Contudo, a assistência tecnicista que permite o prolongamento da vida do paciente, prolonga também o seu sofrimento, bem como dos familiares e, não raramente, do próprio profissional, uma vez que a onipotência contribui para o aumento da frustração e sentimento de fracasso quando não é possível salvar a vida do paciente. Nesse contexto, acredita-se que enquanto a morte for encarada como um desafio a ser superado e sua presença como um insucesso profissional, o sofrimento irá existir. Assim, é necessário que o profissional consiga respeitar a autonomia do paciente e sua família, despindo-se de sua autonomia (Shimizu, 2007; Guiterrez, 2005).

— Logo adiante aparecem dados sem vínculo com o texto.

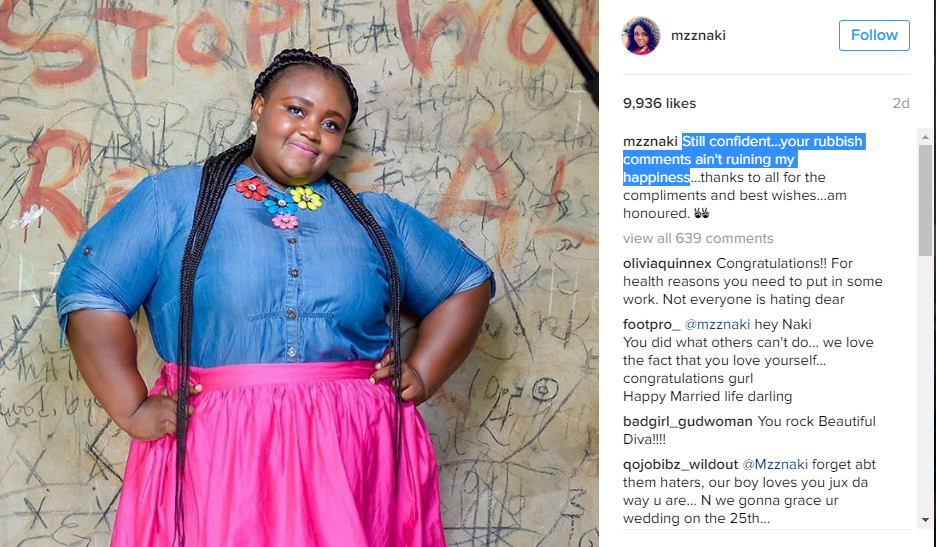Screen dimensions: 936x547
Task: View all 639 comments
Action: [698, 238]
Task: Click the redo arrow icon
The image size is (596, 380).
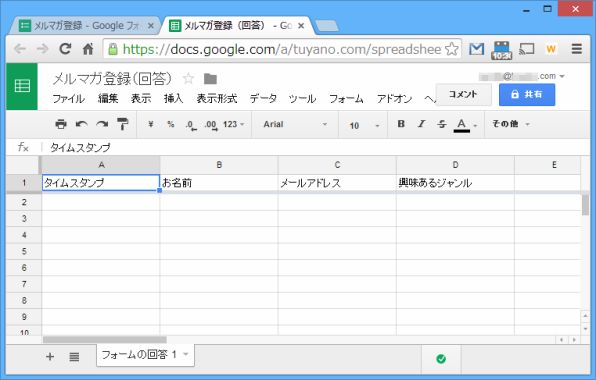Action: coord(102,124)
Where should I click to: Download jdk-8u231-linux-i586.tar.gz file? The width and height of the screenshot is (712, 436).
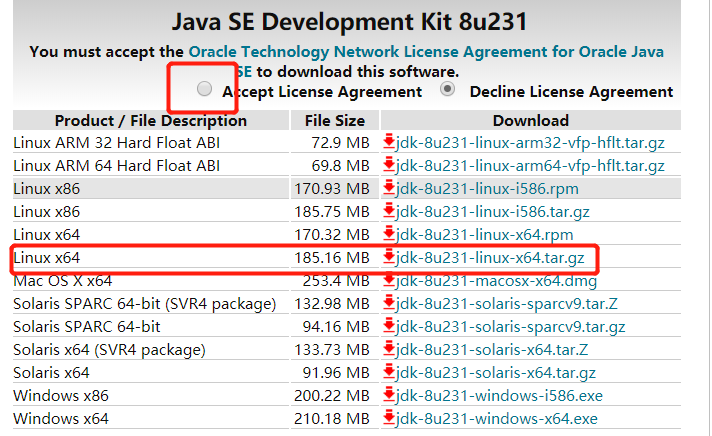coord(492,212)
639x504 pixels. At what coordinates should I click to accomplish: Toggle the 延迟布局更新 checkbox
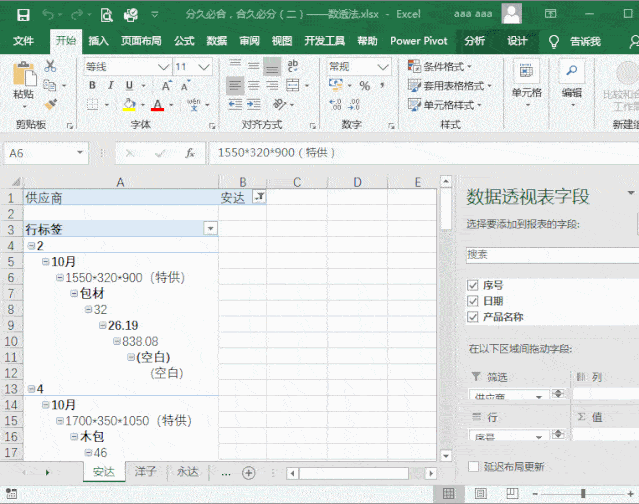[x=473, y=467]
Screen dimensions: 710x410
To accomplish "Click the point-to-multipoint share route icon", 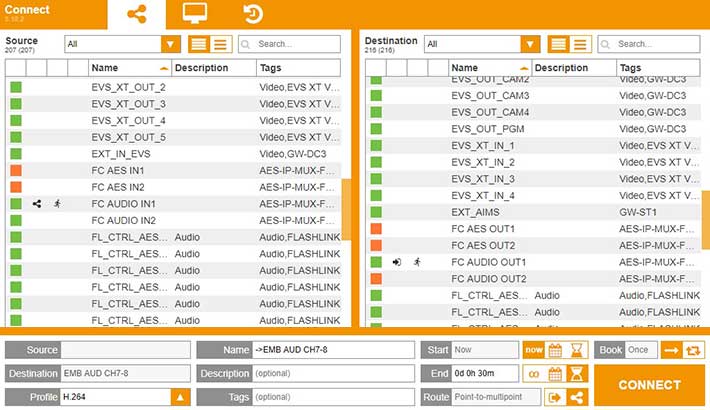I will click(x=577, y=397).
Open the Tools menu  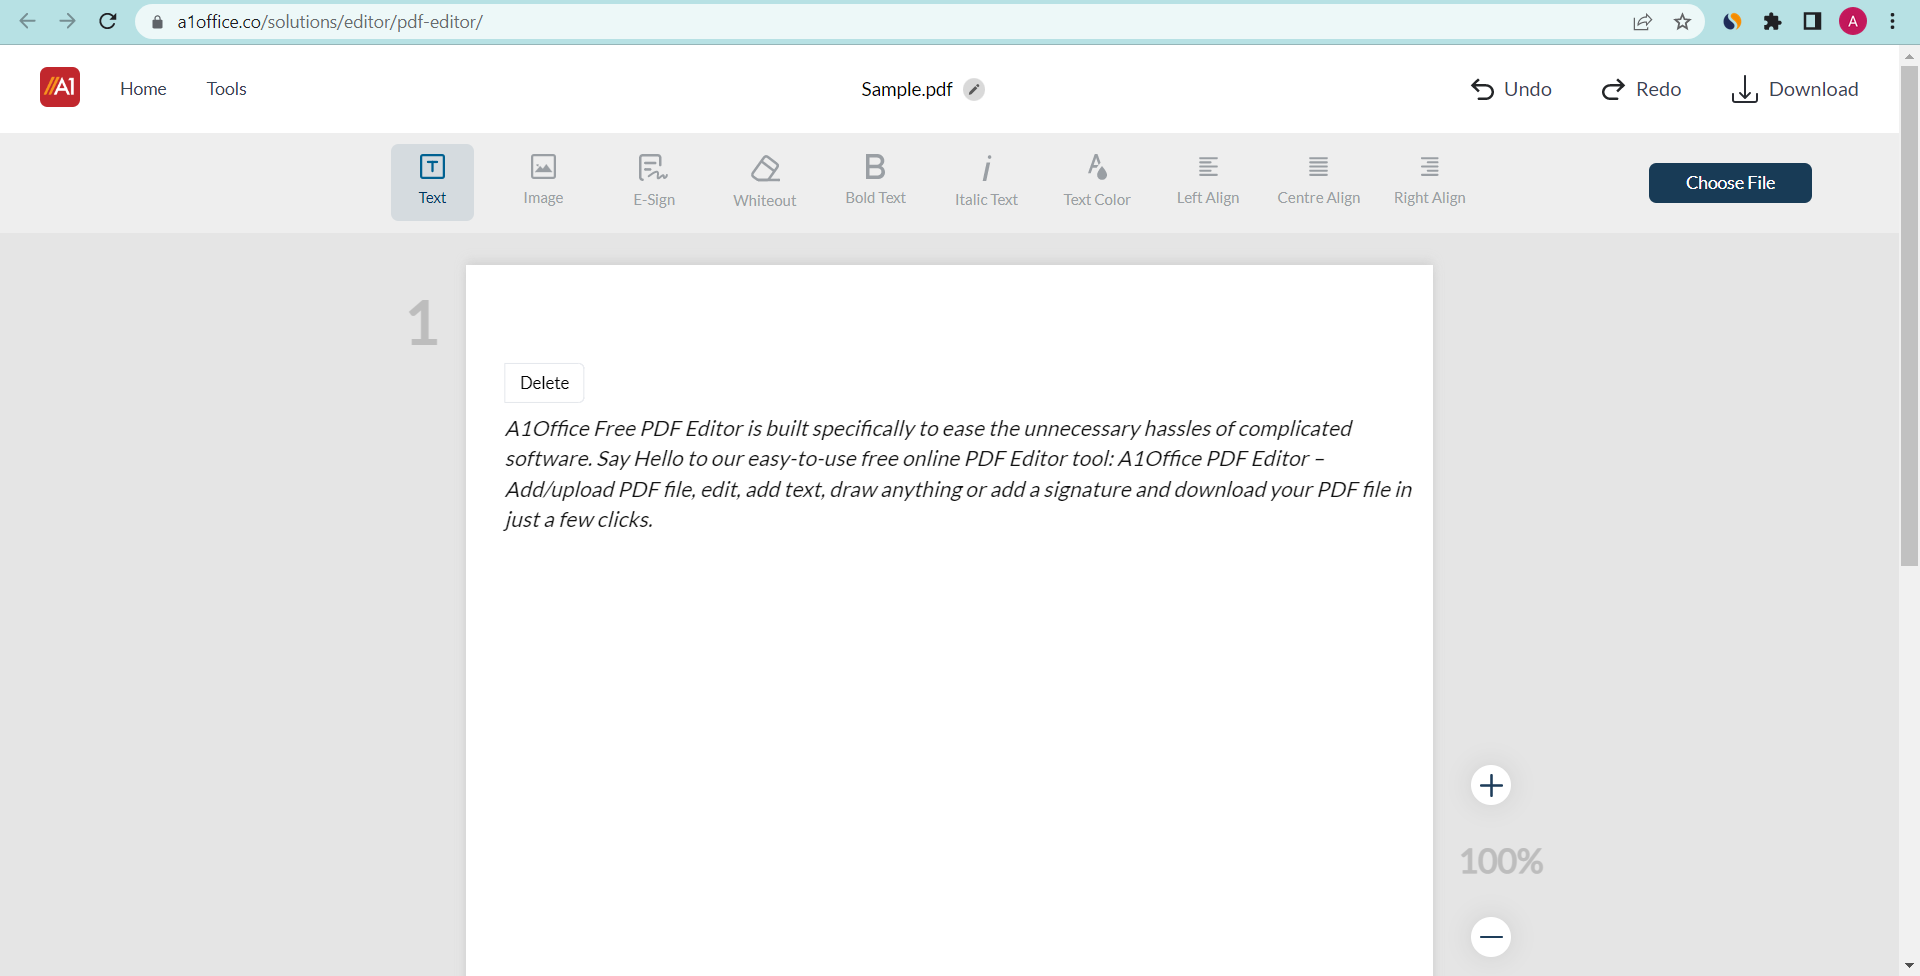pos(226,89)
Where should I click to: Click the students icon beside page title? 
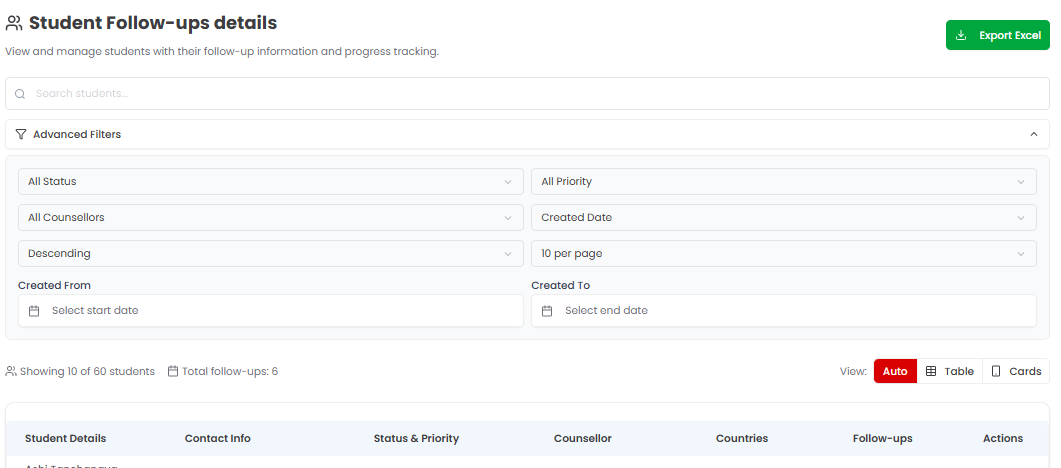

A onipotência, entretanto, não é antagônica a impotência, e sim um disfarce desta última: uma defesa contra o seu possível aparecimento. A onipotência pode prejudicar a assistência prestada, pois não reconhece a autonomia e individualidade do paciente e família, reafirmadas acima. Para tanto, é preciso que a relação existente entre o profissional de saúde e o paciente seja de igual para igual, limitando-se apenas ao fato de que o profissional estudou e apresenta conhecimentos que possibilitam cuidar do outro naquela situação terapêutica, mas quem sabe das reais necessidades é o próprio paciente, ou no caso dos RN, a família (Martins, 2004).

Observando as emoções que o cuidado aos RN suscita, a enfermeira desvela o significado que atribui em estar com RN e sua família no mundo do cuidado, onde o

existir enquanto profissional se dá em presença destes, caracterizando-se pelo envolvimento existencial entre o cuidador e o ser cuidado.